As the hem of Christ's cloak, the Church ought to be known: draggéd and ragged in the dirt, unseen except by the lowest eyes. Unseen also, of course, by eyes intent on the heads of those with the lowest eyes, those high eyes intent on keeping their own heads high above such ragged rabble. Every effort to drag the church's "hemline" above the dirt in which Christ calls her, is an attempt to rend from Him Christ's royal robe, which his killers did before crucifying Him.
Of dust we are made and by water we are remade. Pouring the two elements together, we find the Church is made of mud men. And we all know mud men can only be strong for the weak by standing hours in the light of the sun. Yet we also know that mud men can only be soft for the dissolution of their muddy egos by soaking hours in the waters of new life. The supple humility of mud is what God makes of man. Mud being a substance both as low as the dirt and as high as sculpture, it is the medium in which sin may be washed away and virtue may be sculpted in.
If the poor will always be with us, we must always be with the poor. We are privileged to be the mere mud-splattered hem of Christ as He strides through the vanity fair of this life.
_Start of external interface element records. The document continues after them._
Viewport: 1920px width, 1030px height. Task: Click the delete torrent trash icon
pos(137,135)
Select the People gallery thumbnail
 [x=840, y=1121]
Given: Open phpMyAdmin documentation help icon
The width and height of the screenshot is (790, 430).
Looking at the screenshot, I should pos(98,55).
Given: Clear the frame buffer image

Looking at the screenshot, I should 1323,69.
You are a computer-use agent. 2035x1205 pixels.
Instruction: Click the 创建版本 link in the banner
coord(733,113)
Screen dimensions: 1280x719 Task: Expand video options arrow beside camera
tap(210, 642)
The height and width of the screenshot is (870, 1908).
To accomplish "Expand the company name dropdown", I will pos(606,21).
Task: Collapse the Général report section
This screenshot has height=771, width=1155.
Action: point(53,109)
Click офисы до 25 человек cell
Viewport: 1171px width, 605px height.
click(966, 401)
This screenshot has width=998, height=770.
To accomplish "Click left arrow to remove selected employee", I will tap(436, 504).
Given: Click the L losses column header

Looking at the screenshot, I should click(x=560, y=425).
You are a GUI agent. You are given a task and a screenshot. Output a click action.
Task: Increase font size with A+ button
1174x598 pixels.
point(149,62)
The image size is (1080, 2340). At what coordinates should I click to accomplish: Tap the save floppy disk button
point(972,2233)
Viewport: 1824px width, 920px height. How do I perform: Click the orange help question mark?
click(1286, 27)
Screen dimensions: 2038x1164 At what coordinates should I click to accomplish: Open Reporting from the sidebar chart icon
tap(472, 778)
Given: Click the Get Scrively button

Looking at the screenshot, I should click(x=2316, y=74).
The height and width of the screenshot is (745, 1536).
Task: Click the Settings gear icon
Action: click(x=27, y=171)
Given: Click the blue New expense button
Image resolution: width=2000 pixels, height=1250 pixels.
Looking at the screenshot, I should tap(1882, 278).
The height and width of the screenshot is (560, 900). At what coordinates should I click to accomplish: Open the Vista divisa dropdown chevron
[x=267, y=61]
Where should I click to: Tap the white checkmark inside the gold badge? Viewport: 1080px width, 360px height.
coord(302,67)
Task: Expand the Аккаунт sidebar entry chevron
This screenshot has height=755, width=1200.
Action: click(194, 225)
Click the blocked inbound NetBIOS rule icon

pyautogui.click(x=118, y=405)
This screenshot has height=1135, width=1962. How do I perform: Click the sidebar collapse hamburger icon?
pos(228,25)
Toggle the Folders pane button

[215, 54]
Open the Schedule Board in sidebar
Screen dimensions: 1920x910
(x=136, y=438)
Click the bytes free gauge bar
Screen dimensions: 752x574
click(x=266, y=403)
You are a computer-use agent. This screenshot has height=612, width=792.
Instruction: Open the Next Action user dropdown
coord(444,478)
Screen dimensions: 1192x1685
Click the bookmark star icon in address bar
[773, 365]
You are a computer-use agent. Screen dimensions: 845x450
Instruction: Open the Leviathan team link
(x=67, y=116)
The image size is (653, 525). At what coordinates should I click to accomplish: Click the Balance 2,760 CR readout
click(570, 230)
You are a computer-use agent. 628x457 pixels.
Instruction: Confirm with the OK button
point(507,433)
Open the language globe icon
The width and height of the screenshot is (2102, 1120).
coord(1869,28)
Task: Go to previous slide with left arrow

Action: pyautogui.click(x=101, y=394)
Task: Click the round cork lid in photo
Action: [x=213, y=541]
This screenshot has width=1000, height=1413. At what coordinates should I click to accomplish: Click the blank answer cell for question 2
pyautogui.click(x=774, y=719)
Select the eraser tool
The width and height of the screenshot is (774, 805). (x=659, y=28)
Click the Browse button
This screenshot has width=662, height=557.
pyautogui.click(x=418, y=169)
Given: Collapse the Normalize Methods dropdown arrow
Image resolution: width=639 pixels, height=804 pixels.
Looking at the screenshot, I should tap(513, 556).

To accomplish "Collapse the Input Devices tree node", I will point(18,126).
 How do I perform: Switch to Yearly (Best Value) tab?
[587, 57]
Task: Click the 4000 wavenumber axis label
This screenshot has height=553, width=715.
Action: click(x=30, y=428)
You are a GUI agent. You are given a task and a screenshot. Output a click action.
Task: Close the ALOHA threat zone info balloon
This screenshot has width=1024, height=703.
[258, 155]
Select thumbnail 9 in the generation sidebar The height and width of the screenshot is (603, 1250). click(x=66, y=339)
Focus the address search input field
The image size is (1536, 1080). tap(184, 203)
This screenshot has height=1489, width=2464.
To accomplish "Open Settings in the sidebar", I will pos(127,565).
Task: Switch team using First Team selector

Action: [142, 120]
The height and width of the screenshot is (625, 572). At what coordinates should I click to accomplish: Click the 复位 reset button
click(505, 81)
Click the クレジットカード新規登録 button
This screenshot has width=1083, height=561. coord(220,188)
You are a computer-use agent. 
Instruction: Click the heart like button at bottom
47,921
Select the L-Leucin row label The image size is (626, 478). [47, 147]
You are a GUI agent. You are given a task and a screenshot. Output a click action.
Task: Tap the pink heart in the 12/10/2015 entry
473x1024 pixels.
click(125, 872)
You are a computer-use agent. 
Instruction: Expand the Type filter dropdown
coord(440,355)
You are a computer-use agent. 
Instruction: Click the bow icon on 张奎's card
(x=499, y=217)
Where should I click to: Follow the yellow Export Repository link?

We are privileged to be ground into the mud of the oppressed and grabbed by the hands of the sick. For only by being so pressed and grabbed do we know we are closely wrapped around the body of Christ. The pruning and shearing He does in the fabric of our life is His means of tailoring us into His own image and embrace. The cut go deep and the stitching can be unrelenting, but out of it we emerge immortal mud men.